[Start of Attachment]

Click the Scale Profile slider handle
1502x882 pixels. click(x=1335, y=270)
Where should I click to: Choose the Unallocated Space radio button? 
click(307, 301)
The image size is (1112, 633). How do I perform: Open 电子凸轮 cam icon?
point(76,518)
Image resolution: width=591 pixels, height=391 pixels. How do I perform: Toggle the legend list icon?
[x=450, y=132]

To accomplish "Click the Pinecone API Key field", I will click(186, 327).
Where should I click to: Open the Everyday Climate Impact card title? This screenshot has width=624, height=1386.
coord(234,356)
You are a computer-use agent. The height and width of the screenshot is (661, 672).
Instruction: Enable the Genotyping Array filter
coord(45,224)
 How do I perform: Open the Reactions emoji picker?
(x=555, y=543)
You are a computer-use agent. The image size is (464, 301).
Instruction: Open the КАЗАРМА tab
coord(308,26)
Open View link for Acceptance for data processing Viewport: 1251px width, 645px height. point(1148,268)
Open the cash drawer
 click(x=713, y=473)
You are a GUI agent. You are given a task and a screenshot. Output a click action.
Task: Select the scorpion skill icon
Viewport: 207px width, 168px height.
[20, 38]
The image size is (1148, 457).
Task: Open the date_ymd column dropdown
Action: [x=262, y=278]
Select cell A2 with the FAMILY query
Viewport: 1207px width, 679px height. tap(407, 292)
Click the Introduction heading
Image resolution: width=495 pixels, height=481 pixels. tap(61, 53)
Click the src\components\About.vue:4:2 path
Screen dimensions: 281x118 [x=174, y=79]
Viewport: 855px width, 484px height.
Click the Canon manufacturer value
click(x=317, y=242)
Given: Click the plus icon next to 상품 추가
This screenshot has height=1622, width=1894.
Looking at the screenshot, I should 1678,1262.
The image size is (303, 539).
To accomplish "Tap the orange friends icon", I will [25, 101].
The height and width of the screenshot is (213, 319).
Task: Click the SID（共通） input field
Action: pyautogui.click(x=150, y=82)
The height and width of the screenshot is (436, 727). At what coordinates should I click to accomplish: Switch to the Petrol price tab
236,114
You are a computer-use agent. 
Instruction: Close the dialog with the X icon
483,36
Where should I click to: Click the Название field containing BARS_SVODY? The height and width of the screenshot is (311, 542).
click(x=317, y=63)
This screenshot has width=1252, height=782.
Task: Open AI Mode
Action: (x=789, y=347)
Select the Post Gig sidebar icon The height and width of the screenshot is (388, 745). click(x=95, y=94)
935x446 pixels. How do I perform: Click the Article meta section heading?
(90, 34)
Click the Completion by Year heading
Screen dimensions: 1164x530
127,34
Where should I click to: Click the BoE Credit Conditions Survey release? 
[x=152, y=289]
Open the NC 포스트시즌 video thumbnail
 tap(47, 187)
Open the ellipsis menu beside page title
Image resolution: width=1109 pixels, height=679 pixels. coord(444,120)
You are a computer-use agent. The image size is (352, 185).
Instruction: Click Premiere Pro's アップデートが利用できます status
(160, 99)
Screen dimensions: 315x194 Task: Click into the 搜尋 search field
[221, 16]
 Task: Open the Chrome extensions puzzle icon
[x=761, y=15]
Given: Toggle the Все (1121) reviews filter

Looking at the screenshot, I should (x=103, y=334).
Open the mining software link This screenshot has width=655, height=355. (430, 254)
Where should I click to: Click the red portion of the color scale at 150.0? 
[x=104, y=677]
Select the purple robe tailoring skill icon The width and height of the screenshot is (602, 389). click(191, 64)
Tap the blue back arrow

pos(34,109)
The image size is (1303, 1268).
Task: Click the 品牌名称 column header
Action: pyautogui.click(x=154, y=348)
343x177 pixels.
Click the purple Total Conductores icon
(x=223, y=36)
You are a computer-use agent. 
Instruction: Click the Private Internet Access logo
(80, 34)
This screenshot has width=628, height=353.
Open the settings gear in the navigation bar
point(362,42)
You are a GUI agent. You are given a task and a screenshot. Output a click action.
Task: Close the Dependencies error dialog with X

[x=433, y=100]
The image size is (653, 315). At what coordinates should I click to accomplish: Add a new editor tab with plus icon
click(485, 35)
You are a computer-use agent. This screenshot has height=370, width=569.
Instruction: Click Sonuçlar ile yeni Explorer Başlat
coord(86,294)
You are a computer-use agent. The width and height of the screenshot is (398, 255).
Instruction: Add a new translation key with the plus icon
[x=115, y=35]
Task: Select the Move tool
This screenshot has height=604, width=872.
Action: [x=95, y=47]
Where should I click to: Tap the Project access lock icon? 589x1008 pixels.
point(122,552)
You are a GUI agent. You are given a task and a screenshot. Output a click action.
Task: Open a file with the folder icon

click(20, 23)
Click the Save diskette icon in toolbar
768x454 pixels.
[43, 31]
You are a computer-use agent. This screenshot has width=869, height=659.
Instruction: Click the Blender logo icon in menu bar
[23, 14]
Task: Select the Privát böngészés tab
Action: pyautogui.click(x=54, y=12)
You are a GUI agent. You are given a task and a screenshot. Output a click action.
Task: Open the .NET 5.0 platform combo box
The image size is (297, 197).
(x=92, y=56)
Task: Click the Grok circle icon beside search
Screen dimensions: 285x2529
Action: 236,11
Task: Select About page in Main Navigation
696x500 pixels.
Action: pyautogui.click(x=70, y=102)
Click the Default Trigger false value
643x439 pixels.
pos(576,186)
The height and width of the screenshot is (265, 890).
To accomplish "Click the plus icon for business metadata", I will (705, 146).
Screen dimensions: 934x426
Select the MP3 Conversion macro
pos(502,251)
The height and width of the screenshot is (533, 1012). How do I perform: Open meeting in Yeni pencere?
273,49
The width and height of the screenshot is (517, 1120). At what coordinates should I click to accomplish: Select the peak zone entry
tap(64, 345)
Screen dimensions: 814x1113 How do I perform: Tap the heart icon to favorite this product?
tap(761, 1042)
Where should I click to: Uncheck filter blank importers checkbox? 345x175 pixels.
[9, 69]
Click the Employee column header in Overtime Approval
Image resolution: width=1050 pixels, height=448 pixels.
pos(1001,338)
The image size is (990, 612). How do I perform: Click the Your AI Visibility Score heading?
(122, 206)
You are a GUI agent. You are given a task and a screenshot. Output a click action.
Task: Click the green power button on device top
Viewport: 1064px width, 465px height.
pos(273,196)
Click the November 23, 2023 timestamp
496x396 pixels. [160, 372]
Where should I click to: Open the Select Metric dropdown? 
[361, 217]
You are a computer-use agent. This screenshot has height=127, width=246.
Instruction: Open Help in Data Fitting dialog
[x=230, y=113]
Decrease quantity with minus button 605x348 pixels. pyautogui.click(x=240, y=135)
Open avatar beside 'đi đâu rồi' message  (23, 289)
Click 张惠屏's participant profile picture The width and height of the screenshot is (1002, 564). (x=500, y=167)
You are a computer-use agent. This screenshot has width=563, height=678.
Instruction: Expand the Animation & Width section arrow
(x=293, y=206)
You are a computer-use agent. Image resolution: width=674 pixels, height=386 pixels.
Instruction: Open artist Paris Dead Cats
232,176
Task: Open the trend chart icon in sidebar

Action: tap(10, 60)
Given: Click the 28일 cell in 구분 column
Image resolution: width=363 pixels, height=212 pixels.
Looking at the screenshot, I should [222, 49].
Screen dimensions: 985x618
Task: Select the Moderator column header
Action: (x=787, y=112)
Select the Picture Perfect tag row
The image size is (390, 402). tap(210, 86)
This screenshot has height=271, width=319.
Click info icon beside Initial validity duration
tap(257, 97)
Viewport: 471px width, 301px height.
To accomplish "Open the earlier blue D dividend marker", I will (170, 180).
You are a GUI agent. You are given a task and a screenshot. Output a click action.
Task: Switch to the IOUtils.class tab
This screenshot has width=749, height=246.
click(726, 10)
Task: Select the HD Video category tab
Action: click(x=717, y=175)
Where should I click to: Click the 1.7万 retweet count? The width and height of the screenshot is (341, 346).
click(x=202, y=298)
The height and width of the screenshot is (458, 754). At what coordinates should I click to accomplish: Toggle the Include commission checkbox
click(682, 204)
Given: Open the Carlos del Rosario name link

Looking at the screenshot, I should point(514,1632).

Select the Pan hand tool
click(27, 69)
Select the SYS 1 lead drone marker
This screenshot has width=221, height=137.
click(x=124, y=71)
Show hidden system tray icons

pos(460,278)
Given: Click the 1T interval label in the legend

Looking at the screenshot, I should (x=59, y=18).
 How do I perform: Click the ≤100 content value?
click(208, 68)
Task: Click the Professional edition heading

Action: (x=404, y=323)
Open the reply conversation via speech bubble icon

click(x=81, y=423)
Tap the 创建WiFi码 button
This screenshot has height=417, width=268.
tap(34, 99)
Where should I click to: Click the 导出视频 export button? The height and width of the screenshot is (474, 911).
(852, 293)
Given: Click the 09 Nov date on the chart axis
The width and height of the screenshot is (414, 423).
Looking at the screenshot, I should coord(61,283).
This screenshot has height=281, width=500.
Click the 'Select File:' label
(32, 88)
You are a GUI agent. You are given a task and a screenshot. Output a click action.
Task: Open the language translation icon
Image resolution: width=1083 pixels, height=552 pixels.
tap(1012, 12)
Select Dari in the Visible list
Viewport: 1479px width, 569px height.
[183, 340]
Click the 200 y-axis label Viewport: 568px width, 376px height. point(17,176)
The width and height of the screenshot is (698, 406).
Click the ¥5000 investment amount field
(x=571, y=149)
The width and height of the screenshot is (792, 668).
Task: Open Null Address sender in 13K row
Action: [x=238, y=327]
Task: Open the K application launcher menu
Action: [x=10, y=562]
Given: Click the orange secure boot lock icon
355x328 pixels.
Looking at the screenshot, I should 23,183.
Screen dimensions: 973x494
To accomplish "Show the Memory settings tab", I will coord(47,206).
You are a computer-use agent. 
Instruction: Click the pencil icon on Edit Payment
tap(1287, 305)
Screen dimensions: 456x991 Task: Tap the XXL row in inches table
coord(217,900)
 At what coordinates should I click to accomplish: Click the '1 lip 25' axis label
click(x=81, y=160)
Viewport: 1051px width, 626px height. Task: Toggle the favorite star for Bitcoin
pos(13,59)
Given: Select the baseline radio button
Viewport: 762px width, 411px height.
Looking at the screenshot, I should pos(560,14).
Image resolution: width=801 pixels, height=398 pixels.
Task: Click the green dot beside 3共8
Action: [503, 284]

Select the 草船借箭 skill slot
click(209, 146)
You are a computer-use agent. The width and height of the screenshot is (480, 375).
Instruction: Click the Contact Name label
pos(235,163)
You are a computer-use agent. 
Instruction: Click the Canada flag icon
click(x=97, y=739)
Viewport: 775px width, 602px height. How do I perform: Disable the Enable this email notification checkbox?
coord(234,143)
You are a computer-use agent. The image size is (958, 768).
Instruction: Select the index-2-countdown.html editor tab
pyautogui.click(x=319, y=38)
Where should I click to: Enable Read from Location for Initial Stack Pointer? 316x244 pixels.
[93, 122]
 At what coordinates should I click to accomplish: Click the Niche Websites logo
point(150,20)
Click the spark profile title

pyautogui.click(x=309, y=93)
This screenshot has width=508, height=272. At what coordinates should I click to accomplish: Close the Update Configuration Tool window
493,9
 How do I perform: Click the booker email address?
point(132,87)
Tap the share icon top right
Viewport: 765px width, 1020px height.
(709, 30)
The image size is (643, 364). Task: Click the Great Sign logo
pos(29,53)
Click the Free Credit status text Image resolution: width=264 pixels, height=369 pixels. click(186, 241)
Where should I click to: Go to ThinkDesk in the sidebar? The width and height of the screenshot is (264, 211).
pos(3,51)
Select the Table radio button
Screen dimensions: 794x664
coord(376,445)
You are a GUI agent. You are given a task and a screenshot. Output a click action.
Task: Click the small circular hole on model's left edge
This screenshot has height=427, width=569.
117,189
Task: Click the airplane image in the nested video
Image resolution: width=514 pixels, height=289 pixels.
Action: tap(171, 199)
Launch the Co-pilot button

[End of Attachment]

* _AIM OF THE TASK_
Find the lines above with the word "marker". Copy them out.

* _RESPONSE_
To accomplish "Open the earlier blue D dividend marker", I will (170, 180).
Select the SYS 1 lead drone marker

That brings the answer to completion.